Er fand es nach Sekunden. Nicht weit hinter dem dritten Zauberpriester bewegte sich der Sand. Kleine, zitternde Wellen huschten über seine Oberfläche, wie über Wasser, unter dem sich ein Schwimmer näherte, nur langsamer und sehr viel machtvoller. Er wußte nicht, ob der dunkle Umriß, den er darunter wahrzunehmen glaubte, wirklich da war, oder nur eingebildet. Aber Titch war da. Seine Hand glitt ein weiteres Stück auf das Schwert zu, berührte seinen Griff.

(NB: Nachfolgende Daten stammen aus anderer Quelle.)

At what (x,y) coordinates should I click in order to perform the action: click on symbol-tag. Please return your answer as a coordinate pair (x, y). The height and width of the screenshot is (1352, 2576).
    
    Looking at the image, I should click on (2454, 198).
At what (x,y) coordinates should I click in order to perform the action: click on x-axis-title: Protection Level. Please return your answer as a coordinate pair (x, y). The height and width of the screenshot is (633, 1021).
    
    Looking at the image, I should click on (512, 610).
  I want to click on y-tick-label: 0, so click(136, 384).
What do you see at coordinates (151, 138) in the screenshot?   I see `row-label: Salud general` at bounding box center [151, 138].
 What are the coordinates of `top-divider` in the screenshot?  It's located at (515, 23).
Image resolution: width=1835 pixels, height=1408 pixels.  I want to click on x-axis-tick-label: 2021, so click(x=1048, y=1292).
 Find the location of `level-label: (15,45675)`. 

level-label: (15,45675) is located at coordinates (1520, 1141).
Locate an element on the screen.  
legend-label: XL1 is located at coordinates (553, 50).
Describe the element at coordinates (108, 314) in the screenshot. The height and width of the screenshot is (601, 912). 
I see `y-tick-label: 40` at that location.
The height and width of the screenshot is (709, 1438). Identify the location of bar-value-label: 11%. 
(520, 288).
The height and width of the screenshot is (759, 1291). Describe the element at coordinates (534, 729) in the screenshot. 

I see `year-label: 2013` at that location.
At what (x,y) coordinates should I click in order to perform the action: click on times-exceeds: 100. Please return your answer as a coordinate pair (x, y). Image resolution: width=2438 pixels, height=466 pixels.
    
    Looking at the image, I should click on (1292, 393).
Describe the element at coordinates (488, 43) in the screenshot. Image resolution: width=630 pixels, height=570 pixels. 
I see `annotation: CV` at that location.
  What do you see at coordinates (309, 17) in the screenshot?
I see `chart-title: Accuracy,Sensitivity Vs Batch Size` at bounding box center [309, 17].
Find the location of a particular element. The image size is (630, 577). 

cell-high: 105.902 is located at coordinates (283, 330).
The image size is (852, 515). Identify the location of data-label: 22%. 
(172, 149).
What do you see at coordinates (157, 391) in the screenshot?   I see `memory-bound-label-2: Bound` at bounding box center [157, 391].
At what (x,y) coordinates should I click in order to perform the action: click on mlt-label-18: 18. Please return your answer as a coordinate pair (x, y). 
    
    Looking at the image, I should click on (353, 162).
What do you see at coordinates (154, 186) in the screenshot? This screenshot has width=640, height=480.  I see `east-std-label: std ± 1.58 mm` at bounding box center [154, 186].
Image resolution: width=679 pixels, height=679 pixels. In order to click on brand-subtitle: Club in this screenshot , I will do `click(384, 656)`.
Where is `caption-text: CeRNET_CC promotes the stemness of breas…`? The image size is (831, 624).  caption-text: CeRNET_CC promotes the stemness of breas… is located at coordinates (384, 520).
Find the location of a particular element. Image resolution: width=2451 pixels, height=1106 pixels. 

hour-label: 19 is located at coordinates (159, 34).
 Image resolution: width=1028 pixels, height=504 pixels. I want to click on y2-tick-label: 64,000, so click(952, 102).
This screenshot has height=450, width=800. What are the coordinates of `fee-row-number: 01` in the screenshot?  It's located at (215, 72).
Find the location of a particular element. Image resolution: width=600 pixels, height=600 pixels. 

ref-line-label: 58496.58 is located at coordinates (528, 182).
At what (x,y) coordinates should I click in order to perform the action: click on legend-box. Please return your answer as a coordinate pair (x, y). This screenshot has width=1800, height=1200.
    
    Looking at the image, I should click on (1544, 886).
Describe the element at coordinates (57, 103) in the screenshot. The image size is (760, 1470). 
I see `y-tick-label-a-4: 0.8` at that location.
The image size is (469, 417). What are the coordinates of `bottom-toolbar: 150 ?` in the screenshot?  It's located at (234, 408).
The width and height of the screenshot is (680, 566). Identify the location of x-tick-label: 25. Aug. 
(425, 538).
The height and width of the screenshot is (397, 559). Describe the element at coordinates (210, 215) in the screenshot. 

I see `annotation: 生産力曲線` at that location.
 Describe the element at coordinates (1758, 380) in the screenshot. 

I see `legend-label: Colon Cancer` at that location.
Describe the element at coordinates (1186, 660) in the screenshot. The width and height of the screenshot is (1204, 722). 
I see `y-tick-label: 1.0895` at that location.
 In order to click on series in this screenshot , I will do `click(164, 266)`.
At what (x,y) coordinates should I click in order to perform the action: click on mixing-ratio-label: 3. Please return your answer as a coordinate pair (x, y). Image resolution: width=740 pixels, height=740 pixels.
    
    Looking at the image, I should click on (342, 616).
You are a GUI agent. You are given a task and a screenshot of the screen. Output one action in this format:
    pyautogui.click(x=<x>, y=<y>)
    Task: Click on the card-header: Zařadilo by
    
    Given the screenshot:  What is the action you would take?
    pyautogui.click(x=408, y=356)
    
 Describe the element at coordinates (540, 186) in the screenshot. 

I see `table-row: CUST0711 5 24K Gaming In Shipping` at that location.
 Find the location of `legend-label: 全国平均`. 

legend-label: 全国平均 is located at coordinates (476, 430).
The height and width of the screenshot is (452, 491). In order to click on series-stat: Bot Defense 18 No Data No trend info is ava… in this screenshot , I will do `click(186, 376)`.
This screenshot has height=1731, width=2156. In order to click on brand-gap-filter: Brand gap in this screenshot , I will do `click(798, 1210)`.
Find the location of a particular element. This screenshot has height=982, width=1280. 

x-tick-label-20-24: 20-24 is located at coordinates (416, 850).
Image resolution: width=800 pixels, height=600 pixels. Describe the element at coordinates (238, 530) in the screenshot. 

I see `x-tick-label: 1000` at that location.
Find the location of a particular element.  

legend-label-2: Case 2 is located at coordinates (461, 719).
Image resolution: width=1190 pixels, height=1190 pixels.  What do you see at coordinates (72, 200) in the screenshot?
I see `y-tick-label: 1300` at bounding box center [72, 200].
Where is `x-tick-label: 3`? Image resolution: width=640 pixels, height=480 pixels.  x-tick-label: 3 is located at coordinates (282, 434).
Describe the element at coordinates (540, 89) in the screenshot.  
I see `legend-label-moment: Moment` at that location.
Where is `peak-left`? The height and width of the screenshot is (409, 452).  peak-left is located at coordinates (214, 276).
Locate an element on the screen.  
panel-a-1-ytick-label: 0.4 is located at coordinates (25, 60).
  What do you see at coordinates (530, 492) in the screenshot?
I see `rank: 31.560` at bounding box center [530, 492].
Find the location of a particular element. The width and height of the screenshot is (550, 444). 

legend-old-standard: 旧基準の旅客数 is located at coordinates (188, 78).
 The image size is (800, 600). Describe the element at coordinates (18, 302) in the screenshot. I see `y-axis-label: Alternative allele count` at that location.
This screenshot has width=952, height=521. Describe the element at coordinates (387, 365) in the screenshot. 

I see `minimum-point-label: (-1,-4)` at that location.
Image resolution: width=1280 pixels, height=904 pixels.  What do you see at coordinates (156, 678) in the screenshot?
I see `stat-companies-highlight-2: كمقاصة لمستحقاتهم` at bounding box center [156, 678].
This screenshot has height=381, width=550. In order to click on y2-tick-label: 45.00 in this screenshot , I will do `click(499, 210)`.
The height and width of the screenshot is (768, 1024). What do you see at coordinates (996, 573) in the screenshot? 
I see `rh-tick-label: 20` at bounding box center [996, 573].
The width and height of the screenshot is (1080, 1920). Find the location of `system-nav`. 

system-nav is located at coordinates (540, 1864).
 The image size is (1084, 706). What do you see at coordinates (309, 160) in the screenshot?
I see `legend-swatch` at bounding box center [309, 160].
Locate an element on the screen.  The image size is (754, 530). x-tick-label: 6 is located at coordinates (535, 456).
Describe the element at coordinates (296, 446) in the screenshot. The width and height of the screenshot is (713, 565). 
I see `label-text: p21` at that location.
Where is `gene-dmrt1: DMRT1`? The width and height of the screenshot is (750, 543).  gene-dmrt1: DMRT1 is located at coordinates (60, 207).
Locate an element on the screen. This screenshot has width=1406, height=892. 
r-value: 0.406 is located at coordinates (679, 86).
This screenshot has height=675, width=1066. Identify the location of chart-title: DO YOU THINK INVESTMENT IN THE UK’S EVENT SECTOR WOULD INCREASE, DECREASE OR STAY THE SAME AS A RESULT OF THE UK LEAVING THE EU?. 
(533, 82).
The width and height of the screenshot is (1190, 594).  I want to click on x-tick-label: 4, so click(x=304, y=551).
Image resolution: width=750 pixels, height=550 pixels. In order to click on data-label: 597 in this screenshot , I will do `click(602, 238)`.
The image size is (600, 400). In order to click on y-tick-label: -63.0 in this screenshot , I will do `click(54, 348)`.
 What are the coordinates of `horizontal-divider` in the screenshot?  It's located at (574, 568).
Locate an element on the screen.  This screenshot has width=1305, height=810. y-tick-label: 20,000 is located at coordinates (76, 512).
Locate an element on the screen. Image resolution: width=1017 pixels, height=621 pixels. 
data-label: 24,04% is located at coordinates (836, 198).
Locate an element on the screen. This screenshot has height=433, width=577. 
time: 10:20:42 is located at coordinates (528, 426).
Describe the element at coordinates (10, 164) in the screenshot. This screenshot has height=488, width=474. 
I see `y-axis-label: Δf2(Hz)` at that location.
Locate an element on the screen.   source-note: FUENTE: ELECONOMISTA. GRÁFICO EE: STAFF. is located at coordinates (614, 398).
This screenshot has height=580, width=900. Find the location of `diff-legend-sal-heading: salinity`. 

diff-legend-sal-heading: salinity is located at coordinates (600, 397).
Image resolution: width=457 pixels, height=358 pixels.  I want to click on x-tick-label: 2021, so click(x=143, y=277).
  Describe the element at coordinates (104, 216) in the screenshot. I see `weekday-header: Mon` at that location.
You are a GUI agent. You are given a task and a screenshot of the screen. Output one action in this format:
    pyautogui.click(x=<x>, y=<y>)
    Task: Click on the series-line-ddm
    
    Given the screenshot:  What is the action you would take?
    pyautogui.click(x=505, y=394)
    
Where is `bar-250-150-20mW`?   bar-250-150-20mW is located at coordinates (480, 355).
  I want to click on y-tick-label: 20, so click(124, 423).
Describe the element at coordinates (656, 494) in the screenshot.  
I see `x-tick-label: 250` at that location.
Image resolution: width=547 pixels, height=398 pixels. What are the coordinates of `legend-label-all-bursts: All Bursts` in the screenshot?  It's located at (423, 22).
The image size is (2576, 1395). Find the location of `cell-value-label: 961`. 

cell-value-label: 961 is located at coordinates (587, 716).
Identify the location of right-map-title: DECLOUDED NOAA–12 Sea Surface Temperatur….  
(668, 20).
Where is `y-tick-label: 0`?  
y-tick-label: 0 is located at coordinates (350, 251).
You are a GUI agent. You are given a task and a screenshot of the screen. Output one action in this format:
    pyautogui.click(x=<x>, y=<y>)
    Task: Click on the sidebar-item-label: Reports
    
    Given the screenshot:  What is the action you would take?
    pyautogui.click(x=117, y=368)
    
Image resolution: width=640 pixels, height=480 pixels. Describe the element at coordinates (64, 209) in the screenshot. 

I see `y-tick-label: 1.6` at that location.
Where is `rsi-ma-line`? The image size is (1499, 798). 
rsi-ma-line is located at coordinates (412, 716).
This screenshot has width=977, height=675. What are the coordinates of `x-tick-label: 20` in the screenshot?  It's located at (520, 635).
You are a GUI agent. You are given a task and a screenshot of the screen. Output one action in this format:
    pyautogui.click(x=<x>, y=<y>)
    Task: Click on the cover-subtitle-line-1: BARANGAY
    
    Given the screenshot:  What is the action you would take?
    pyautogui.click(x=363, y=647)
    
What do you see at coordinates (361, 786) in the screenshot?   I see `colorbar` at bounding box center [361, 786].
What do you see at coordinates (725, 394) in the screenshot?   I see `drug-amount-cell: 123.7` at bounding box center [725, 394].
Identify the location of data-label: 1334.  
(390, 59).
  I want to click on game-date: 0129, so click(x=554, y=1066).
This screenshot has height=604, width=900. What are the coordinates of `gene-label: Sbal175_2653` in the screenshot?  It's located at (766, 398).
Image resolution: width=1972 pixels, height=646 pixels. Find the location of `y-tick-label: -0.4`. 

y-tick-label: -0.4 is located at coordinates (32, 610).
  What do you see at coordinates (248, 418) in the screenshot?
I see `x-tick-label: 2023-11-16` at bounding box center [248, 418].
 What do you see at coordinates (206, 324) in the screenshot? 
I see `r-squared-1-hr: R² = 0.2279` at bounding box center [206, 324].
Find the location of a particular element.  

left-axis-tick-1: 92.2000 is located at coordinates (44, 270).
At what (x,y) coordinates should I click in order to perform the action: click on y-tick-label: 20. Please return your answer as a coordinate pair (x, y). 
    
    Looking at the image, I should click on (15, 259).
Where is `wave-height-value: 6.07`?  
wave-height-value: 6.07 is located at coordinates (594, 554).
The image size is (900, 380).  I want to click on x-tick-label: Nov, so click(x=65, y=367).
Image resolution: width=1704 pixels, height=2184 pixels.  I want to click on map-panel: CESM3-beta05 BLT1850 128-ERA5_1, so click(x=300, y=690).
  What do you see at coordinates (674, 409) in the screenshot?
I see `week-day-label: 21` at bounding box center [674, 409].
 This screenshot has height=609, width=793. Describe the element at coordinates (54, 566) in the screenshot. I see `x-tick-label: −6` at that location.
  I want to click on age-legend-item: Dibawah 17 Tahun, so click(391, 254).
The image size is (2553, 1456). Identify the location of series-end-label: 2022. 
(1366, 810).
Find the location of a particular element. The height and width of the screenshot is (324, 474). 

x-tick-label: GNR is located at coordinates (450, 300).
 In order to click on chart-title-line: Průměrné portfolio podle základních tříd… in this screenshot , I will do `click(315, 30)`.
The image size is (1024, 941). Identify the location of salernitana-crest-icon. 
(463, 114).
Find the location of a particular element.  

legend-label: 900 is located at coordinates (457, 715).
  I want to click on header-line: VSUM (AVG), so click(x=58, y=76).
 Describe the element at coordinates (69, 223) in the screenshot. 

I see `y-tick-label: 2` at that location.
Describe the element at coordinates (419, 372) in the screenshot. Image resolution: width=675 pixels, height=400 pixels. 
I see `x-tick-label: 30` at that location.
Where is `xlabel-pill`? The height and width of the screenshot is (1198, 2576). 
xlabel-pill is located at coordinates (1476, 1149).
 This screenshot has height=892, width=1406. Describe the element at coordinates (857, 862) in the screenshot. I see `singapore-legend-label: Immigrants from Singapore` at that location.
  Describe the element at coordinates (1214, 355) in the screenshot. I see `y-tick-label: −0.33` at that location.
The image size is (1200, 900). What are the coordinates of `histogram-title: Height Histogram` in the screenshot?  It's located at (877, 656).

»Wer seid ihr?« fragte er. »Wer seid ihr wirklich?«
»Nicht deine Feinde«, antwortete Ian ausweichend. »Und nicht die, für die du uns hältst. Du wirst alles erfahren, sobald wir in der Festung sind. Und alles verstehen. Es wäre zu viel, jetzt, und zu verwirrend. Aber du...«
Hinter dem dritten Zauberpriester explodierte der Sand. Eine gewaltige, lautlose Fontäne schoß in die Höhe, als wäre dicht unter dem Boden plötzlich ein Geysir aufgebrochen, als sich Titch mit einem Ruck aufrichtete und auf seinen Gegner warf. Ian fuhr erschrocken herum und erstarrte für eine Sekunde, während Brol mit fast übermenschlicher Schnelligkeit reagierte: er wirbelte auf der Stelle herum, trat nach Skar und zog gleichzeitig die Waffe aus dem Gürtel.
Skar ließ sich einfach nach hinten kippen; gleichzeitig rammte er beide Füße ins Feuer. Ein Funkenregen und kleine, weißglühende Glutbrocken überschütteten Brol. Zwar vermochten sie seine Rüstung nicht zu durchdringen, aber sie lenkten den Zauberpriester für den Bruchteil eines Atemzuges ab, und diese winzige Zeitspanne genügte.
Skars Schwert fuhr mit einem reißenden Laut aus der Scheide, beschrieb einen blitzschnellen, engen Dreiviertelkreis und traf Brols Waffenarm. Die Klinge aus Sternenstahl glitt fast ohne spürbaren Widerstand durch das schwarze Metall und trennte Brols Arm dicht unterhalb des Ellbogengelenks ab.
Brol kreischte. Blauweiße Funken und Rauch und ein Schwall von Blut schossen aus dem Stumpf seiner bizarren Rüstung. Er taumelte, umklammerte seinen verstümmelten Arm und kippte mit einer grotesken Bewegung zur Seite. Ein zweiter Funkenschauer stob auf, als er direkt ins Feuer fiel und sich schreiend auf dem Boden zu wälzen begann.
Und endlich erwachte auch Ian aus seiner Erstarrung. Mit einem entsetzten Keuchen fuhr er herum, starrte auf seinen sterbenden Kameraden herab und hob die Hand zum Gürtel, aber in einer Bewegung, die auch lächerlich langsam gewesen wäre, wäre Skar nicht Skar gewesen. Skars Schwert traf seine Hand mit der flachen Seite, aber aller Gewalt, deren er fähig war, und brach sie. Ian keuchte, krümmte sich vor Schmerz und fiel auf die Knie, als Skar ihm die Breitseite des Tschekal mit aller Kraft in den Nacken schlug. Wimmernd fiel er nach vorne, versuchte wieder in die Höhe zu kommen und stürzte ein zweites Mal, als Skar sich auf ihn warf und ihm die Knie in den Rücken rammte.